## Exercise aim:
Retype the data exactly, from its first line to the line containing "Click the success column header", including both, and skip any picture.

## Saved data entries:
^^^^^^^^^^^^^^^^
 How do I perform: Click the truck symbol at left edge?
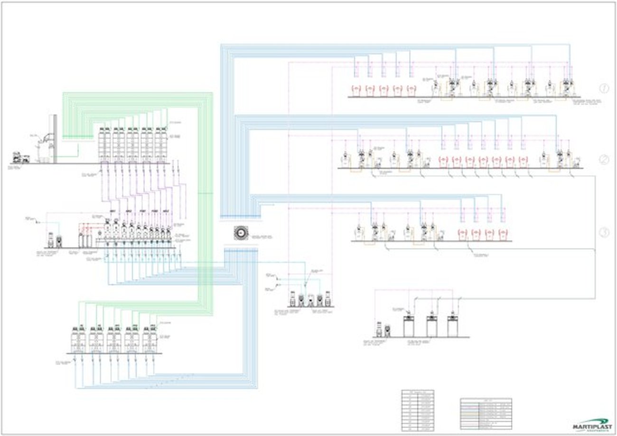point(21,157)
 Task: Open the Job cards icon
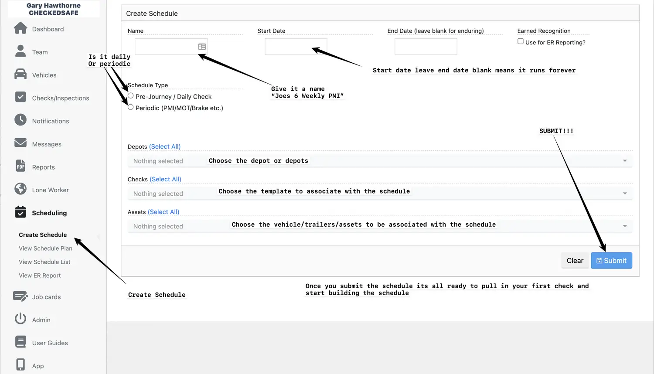click(20, 296)
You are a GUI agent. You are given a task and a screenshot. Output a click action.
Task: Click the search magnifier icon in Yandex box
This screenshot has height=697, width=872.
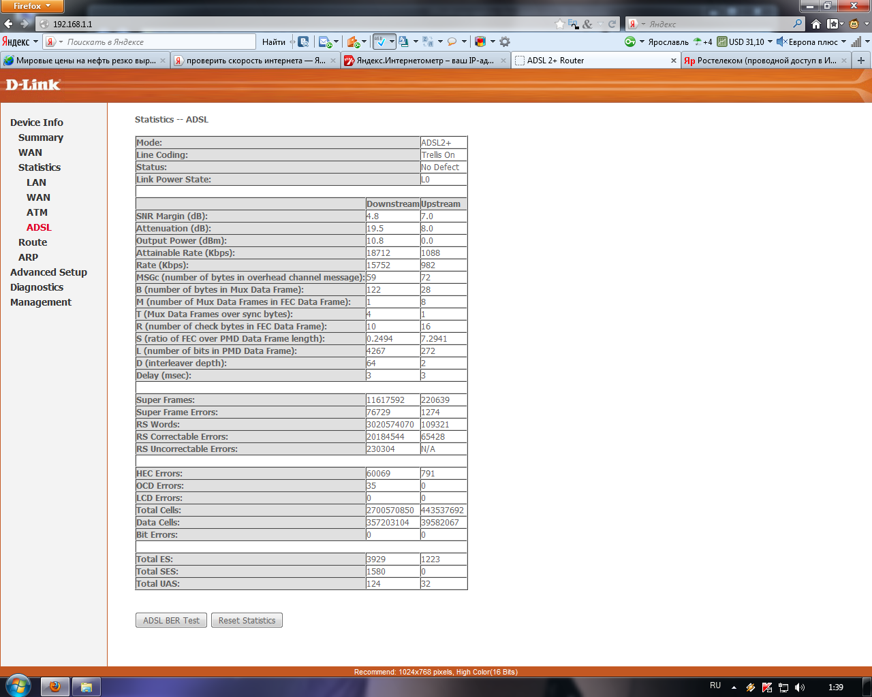798,24
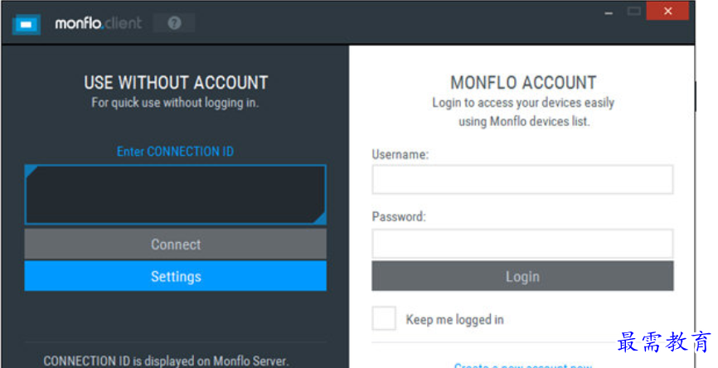The width and height of the screenshot is (718, 368).
Task: Click the monflo.client title text
Action: tap(99, 24)
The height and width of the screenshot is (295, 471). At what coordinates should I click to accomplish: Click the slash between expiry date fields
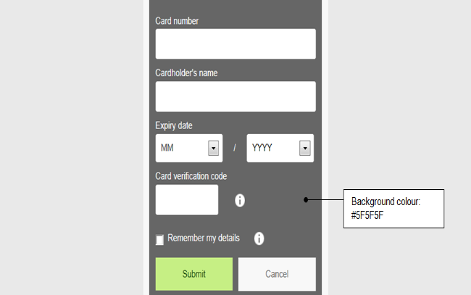pos(235,148)
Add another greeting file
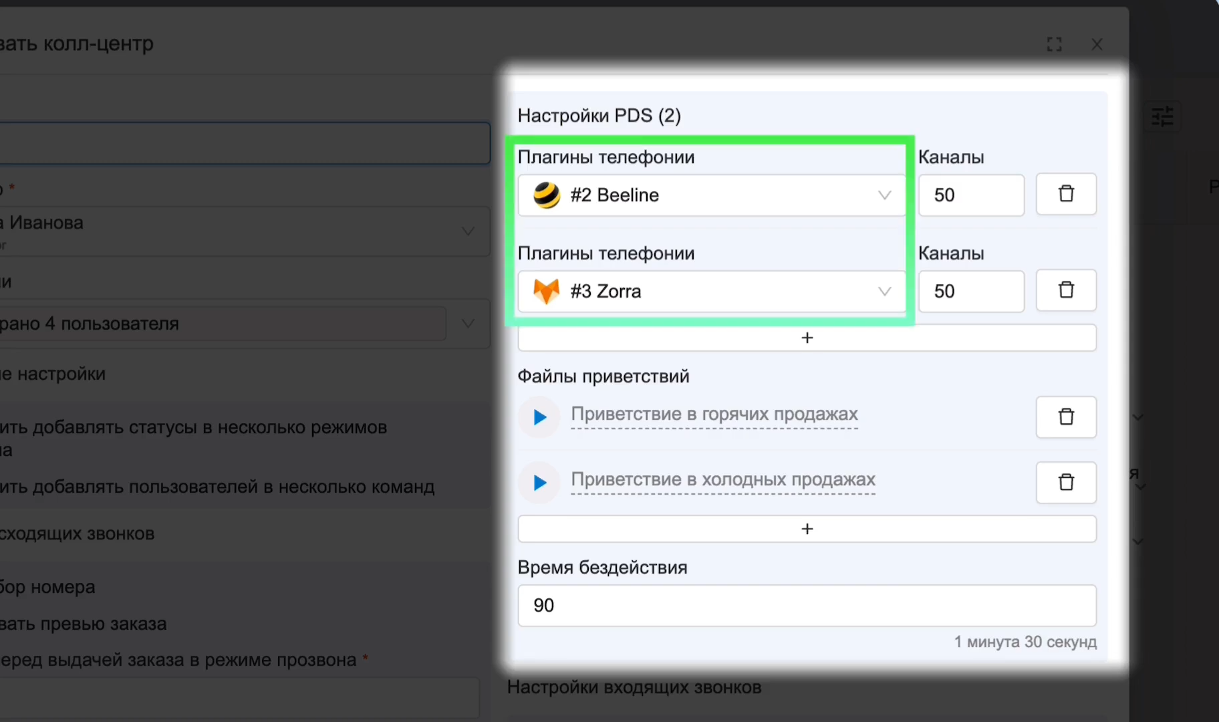The width and height of the screenshot is (1219, 722). click(x=807, y=529)
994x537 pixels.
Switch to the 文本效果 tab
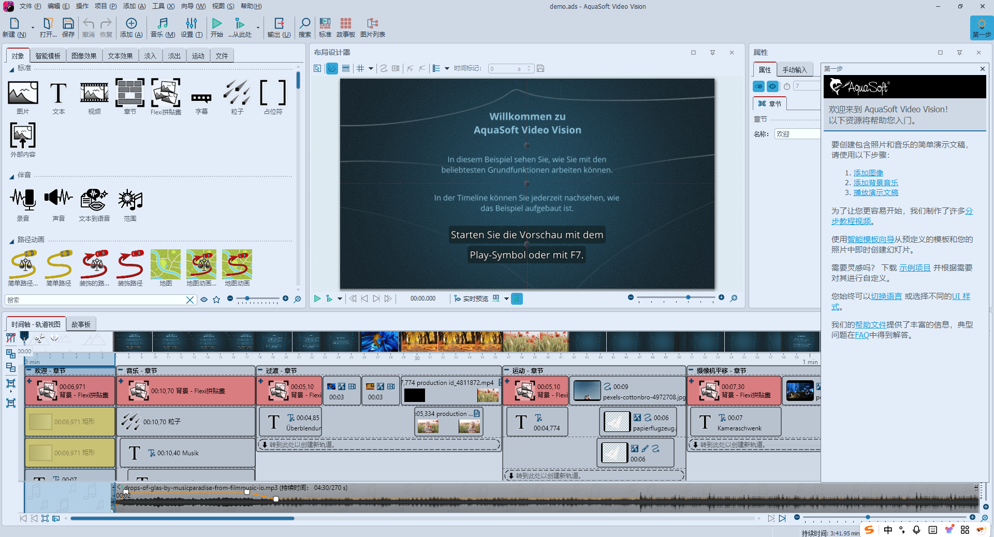click(x=120, y=56)
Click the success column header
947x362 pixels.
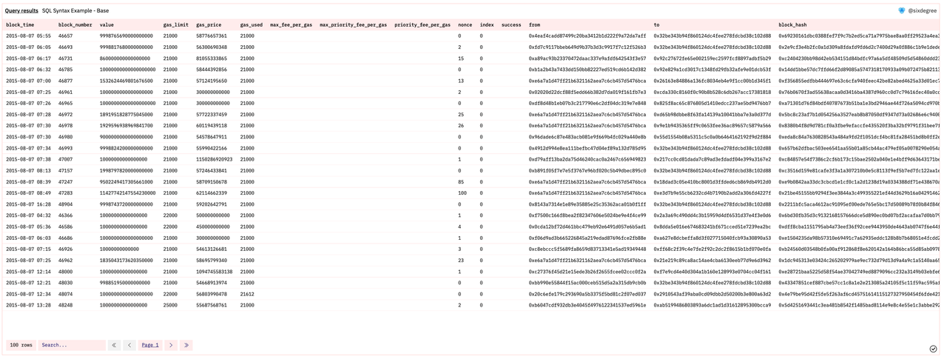(x=510, y=24)
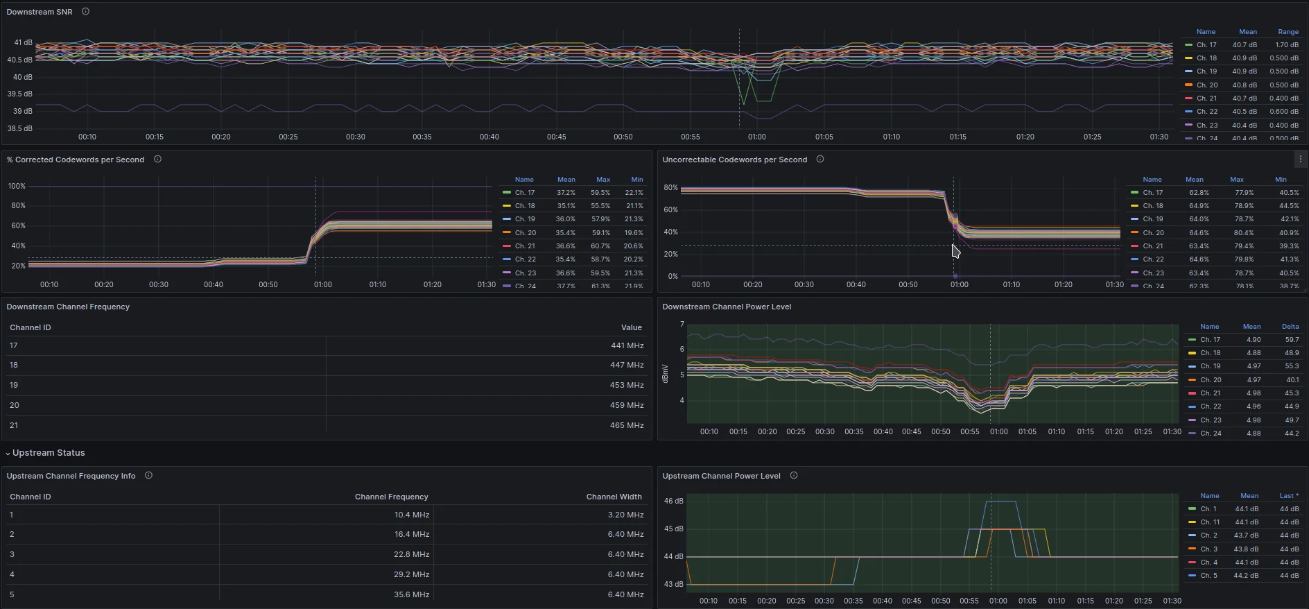Sort Downstream SNR legend by Range

click(1288, 32)
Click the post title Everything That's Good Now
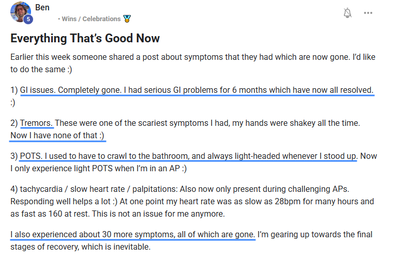Screen dimensions: 394x261 (85, 39)

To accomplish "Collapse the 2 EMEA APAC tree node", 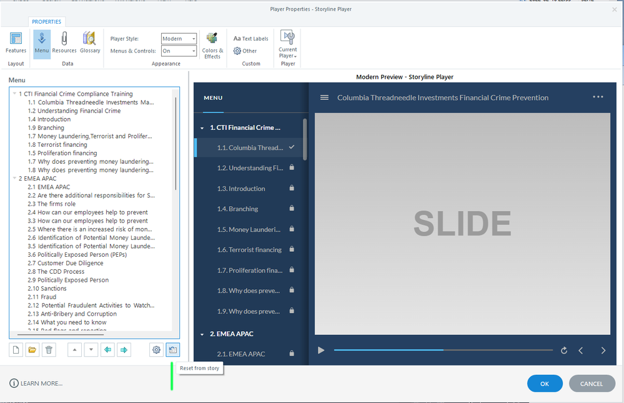I will pyautogui.click(x=14, y=179).
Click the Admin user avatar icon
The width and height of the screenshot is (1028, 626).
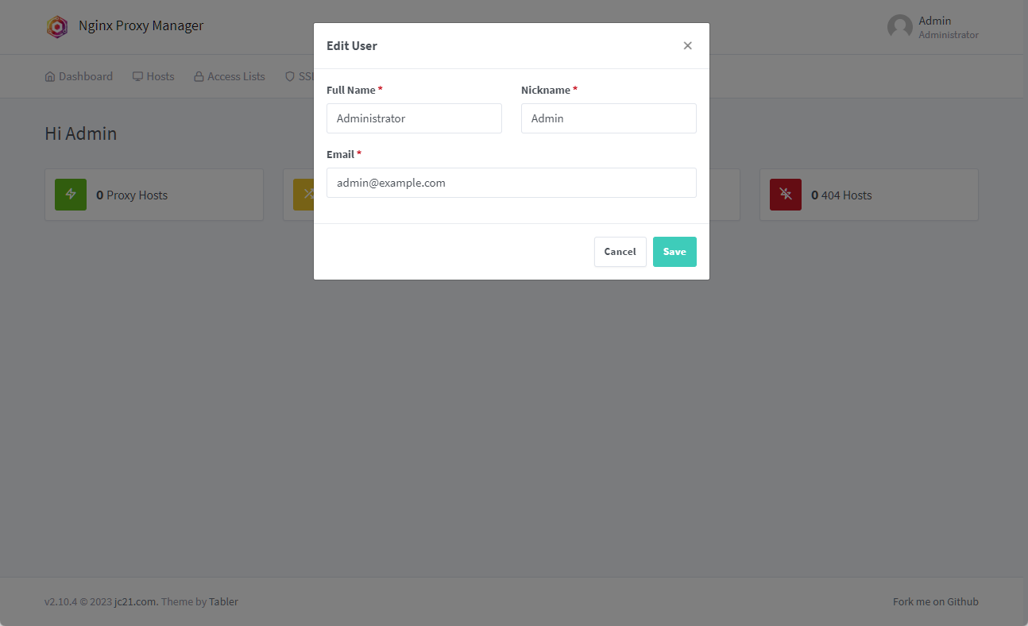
^^^^^^^^^^^^^^^^
## Result for this task:
 How do I perform: Click the truck symbol at left edge?
point(21,157)
 Task: Open the Job cards icon
click(20, 296)
You are a GUI agent. You are given a task and a screenshot. Output a click action.
Task: Click the search magnifier icon in Yandex box
This screenshot has height=697, width=872.
798,24
The width and height of the screenshot is (718, 368).
Task: Click the monflo.client title text
Action: tap(99, 24)
The height and width of the screenshot is (295, 471). At what coordinates should I click to accomplish: Click the slash between expiry date fields
pos(235,148)
Add another greeting file
The width and height of the screenshot is (1219, 722). click(x=807, y=529)
994x537 pixels.
Switch to the 文本效果 tab
click(x=120, y=56)
Click the success column header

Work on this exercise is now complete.